The automated workflow with assessment reporting, guides you through the necessary changes prior to performing the migration.  When you are ready, the service will migrate the source database to Azure.  For an opportunity to participate in the limited preview of this service, sign up.

Think of this as similar to the SQL Server Migration Assistant (SSMA), except this is an Azure PaaS so there is no VMs to create or software to install.

Azure Database for MySQL and PostgreSQL

Microsoft announced (See Microsoft extends Azure managed database services with introduction of MySQL and PostgreSQL) the preview of managed database services with Azure Database for MySQL and Azure Database for PostgreSQL.

These services are built on the intelligent, trusted and flexible Azure relational database platform. This platform extends similar managed services benefits, global Azure region reach, and innovations that currently power Azure SQL Database and Azure SQL Data Warehouse services to the MySQL and PostgreSQL database engines. Starting at preview, customers can use the service to build and deploy their applications using MySQL version 5.6/5.7 and PostgreSQL version 9.5/9.6 in 11 regions across US, Europe, Asia and Japan.

To get started at Azure Database for MySQL and Azure Database for PostgreSQL.

More info:

Microsoft’s New Azure Database Offerings Challenge (and Maybe Surpass) AWS Cloud

Inside Microsoft’s Cosmos DB

Posted in SQLServerPedia Syndication | 2 Comments

Power BI Premium, Report Server, Apps and API

Announced today are some really cool new Power BI features:

Power BI Premium

Previously available were two tiers, Power BI Free and Power BI Pro ($10/user/month).  The problem with Power BI Pro is that for large organizations, this can add up.  In addition, their performance needs might not be met.  Power BI Premium, which is an add-on to Power BI Pro, addresses the concern about cost and scale.

For costs, it allows an unlimited number of users since it is priced by aggregate capacity (see Power BI Premium calculator).  Users who need to create content in Power BI will still require a $10/month Power BI Pro seat, but there is no per-seat charge for consumption.

For scale, it runs on dedicated hardware giving capacity exclusively allocated to an organization for increased performance (no noisy neighbors).  Organizations can choose to apply their dedicated capacity broadly, or allocate it to assigned workspaces based on the number of users, workload needs or other factors—and scale up or down as requirements change.

There will be changes to the Power BI’s free tier.  Users of the free tier will now be able to connect to all of the data sources that Pro users can connect to, including those available through the on-premises data gateway, and their storage quota will increase from 1GB to 10GB.  The data refresh maximum increases from once daily to 8 per day (hourly-based schedule), and streaming data rates increase from ten thousand rows per hour to one million rows per hour.
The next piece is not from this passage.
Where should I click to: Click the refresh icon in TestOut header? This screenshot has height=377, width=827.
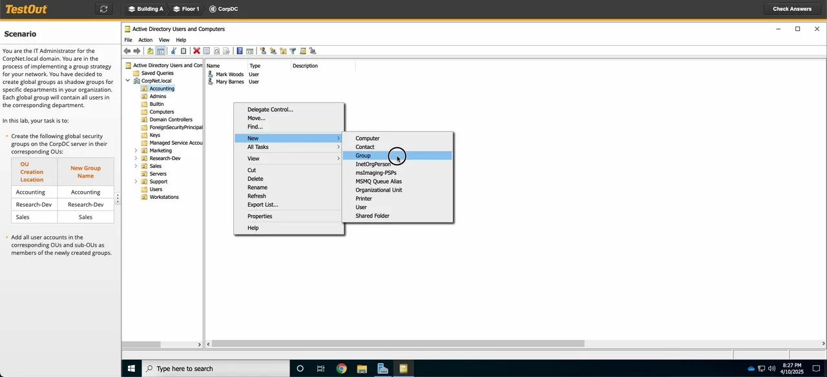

For Power BI Premium, you get 100TB of storage and a data refresh maximum of 48 per day (minute-based schedule that can be refreshed every 30 minutes).
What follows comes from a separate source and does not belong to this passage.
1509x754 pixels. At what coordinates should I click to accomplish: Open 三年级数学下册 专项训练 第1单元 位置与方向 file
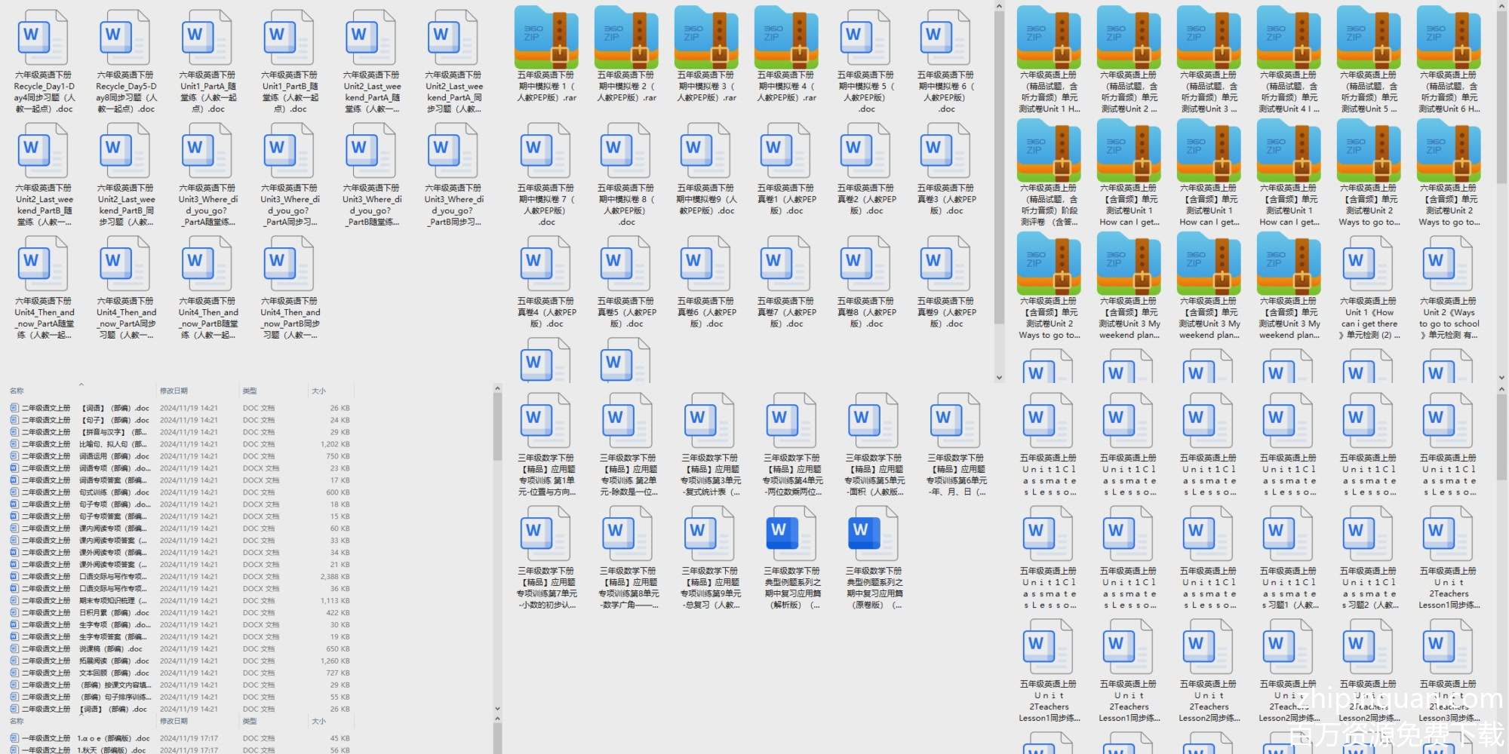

Upcoming features for Power BI Premium include the ability to incrementally refresh the data so that only the newest data from the last day (or hour) is loaded into Power BI, pinning datasets to memory, dedicated data refresh nodes, read-only replicas, and geographic distribution (see Microsoft Power BI Premium Whitepaper for more info).  Also, the dataset size cached limit will eventually be removed (it is 1GB in Power BI Pro), so you will be able to build models as large as the Power BI Premium dedicated capacity memory can hold (currently 50GB).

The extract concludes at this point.